この間、日消連のホームページを見た人からの問い合せも。香害に苦しむこの女性は、東急にアロマ演出をやめてほしいと電話したと言い、日消連の対応に期待を寄せました。改めて東急に中止要請の電話をしましたが、応対した担当者は、「先日お答えした内容以上のものはありません」の一点張りでした。

一方で、新たな情報が寄せられるようになります。抗議の多さに、アロマの放出量レベルを最低限にしているというのです。そこで、8月に再度、東急に中止要請と質問書を送付しました。回答期限を過ぎても連絡がないので問い合わせると、「前回の回答と同じなので、回答しませんでした」。ただ、他からも中止要請があることを認めました。

患者会との共同取り組みで成果出す

東急アロマ問題を知った各地の患者会などからは、香りに関する協力要請が相次ぎます。8月には「香料自粛を求める会」と一緒に、埼玉県熊谷市と神奈川県厚木市に対し、市庁舎に設置したアロマディフューザー(芳香拡散器)についての質問書を、11月にも同会と日本交通に車専用芳香剤で消臭したタクシー「ファブタク」について質問書を出しました。9月に熊谷市は「(アロマ事業は)8月末で終了した。埼玉県が作成したリーフレットで香り問題を啓発していきたい」、厚木市も「8月限定の実証実験で、現在は行っていない」と回答してきました。また、「化学物質過敏症あいちReの会」とも香害問題に取り組みました(7ページ)。

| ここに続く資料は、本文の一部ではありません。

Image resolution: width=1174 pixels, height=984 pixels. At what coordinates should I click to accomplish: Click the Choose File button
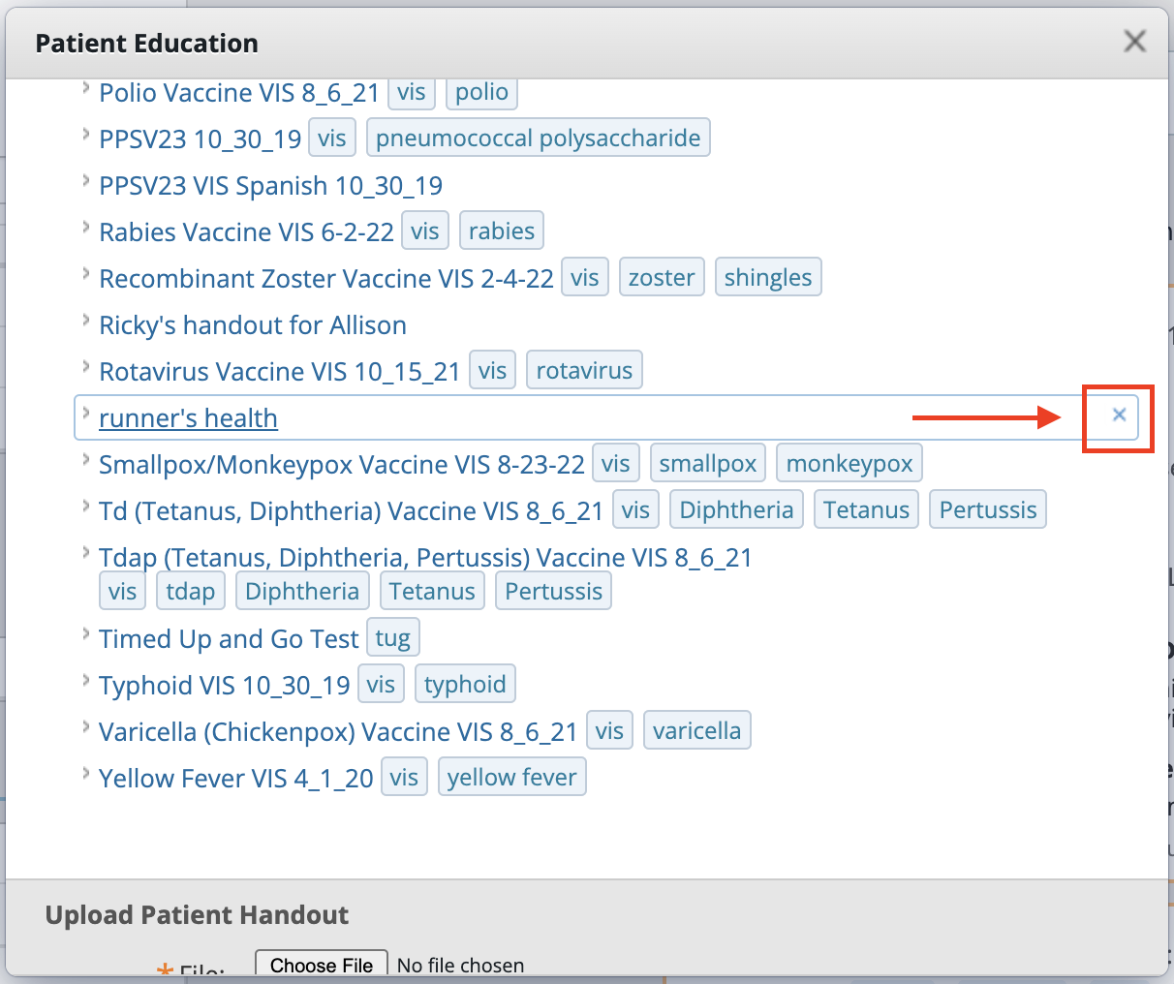[321, 963]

今年に入り、昨年9月に東急がアロマ演出をやめていたことがわかりました。理由を問い合わせると、「利用者から寄せられた意見をもとに(中止を)決めた」 (東急担当者) とのこと。再開の予定もないそうです。苦情件数はわかりませんでしたが、かなりの中止要請が寄せられたのでしょう。熊谷市や厚木市も利用者からの不安の声があったことを認めています。私たち一人ひとりが 「香りは公害になり得る」 の意識をもって声を上げることが大切です。